When I was a little girl, all I wanted to do was be a mom. I had copious baby dolls whom I loved and nurtured. I mothered my younger brother. And when my BFF was blessed with a new baby brother, I was super excited. She.was.so.lucky.
As I grew, I babysat and just generally enjoyed small children. And then I began my short lived career as a music educator. And my three and four year old students were the absolute joy of each day.
So it was logical that when I became pregnant with my first child I was in seventh heaven. And I had some very definite ideas as to how my life would change. I had visions of what motherhood looked like. I’m not going to lie. I thought it would involve lots of sunshine and roses and bunny hugs. Puffy clouds and picnics and dandelion fluff. And long afternoon naps and lazy Saturday mornings.
I’m sure it comes as no surprise to any mom out there that my experience looked not at all like that. And honestly, that’s probably the understatement of the century. Because I was absolutely unprepared for a baby who didn’t read my birth plan and a lack of sleep that messed me up for years. For c-sections and thrush and baby’s allergy that caused me to give up dairy for more than a year. For post partum depression and utter despair. But also a love that I couldn’t explain and a joy in things so small, I’m not sure others noticed them. But oh, the work. The drama. The laundry. There were days where I wondered how I’d get through the small things. Where I simply gave every single thing I had to give and found myself lacking.
I’m not going to apologize for this but I’ve found an utter freedom in my days now that my girls are older. I’m simply not a good baby mom. Crisis parenting for wee ones is not my forte. And who am I kidding, when my beloved daughters say the word “butt” for the 957th time today and fight about everything including the paint on the wall, well that’s hard too. I’m not sure if I want to sell them to the circus or run away and join it myself.

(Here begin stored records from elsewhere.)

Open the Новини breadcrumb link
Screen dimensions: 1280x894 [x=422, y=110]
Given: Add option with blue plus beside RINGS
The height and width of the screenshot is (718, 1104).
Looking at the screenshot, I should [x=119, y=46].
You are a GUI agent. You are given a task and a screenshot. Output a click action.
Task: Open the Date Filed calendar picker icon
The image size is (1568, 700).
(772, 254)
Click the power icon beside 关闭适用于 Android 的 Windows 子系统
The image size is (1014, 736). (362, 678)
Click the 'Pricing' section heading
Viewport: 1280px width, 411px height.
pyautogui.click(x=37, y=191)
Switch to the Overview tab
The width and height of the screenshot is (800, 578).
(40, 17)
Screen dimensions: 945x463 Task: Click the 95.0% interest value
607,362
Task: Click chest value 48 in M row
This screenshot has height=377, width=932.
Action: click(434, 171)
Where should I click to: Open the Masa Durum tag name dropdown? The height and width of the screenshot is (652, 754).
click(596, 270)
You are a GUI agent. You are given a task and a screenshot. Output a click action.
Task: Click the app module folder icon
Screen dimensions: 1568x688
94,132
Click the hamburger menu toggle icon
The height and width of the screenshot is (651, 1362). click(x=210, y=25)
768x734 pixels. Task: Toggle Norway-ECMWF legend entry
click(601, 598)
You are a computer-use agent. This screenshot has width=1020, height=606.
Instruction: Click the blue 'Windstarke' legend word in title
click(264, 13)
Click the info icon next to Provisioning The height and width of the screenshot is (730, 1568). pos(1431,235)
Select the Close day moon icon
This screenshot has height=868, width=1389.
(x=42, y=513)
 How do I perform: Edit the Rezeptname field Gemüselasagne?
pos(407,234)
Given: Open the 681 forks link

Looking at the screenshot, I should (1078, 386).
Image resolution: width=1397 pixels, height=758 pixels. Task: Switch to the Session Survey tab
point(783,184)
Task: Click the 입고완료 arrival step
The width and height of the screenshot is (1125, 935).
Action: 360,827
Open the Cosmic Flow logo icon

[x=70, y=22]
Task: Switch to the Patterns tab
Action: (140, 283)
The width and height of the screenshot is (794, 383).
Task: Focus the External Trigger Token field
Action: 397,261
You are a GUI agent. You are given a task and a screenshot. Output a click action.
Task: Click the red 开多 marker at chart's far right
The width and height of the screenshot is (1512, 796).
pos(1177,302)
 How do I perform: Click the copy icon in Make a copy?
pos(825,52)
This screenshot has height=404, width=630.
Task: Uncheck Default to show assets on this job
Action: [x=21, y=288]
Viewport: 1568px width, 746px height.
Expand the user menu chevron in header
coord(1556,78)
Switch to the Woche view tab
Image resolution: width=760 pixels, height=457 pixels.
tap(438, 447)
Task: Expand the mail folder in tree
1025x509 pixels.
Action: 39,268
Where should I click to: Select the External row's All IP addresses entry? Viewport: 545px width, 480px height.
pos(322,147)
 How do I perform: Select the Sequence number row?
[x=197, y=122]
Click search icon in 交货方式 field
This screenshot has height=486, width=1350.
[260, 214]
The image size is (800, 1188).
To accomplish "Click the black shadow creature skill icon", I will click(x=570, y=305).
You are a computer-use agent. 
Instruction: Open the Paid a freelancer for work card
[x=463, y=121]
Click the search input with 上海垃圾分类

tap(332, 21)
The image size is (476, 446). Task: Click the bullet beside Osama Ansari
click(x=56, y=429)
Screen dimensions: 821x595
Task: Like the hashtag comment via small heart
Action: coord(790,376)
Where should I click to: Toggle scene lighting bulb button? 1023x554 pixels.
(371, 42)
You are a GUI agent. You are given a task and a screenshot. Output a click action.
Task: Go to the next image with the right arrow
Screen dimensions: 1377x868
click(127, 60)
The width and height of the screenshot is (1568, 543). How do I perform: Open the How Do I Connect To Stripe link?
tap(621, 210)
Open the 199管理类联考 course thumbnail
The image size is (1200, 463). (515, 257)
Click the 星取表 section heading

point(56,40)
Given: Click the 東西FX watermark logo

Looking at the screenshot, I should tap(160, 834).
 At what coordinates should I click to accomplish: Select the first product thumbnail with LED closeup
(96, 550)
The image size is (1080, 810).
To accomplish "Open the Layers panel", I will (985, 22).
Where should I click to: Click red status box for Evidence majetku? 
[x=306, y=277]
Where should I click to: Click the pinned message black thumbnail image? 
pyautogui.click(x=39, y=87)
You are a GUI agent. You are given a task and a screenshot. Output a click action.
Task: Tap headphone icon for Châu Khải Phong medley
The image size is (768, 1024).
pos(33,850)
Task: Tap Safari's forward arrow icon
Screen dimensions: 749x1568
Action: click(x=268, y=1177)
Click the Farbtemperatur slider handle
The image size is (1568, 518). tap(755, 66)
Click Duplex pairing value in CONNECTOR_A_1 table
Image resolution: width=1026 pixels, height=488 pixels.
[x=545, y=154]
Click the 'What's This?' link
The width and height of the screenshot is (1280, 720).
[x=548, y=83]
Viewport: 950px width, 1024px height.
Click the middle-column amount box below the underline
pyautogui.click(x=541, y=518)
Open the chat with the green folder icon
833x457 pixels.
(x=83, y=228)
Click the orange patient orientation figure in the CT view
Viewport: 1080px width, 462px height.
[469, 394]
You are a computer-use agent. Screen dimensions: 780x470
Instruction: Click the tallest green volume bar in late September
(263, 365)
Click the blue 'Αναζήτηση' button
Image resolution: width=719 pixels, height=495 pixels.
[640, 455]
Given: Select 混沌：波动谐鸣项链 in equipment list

But it is in the midst of those days when that still small voice enters in. And He reminds me of His love, love that is simply imperative, especially as I must impart that love to my daughters. Both as a mom and as a daughter of Christ myself.
“Arise, my darling, my beautiful one, come with me. See! The winter is past; the rains are over and gone. Flowers appear on the earth; the season of singing has come….” (Song of Solomon 2:11-12)
When I’m empty, He fills me up. When I have not another thing to give to my family, He goes ahead of me. He reminds me that I’m His cherished possession even when my daughters don’t do what I think they should and I feel like a failure. Because He is my everything and He meets me in the middle of my deepest need.
My God meets my deepest need. Sometimes I forget that He both asks me to cast my cares on Him and to allow Him to bear my burdens. I try to do it all. To be the best mom I can. But on my own, I’m unable. I fail and I feel small. With God, I can do all things. That’s His promise. I take comfort in that.
And let me tell you, I’m clinging to it. Because either these girls are going to stop saying “butt” or I’m going to lose my mind!
This is all I have to give. My best. Handed over to my Father. With his blessing over us.
I’m His dear one and so are they. And that is my peace.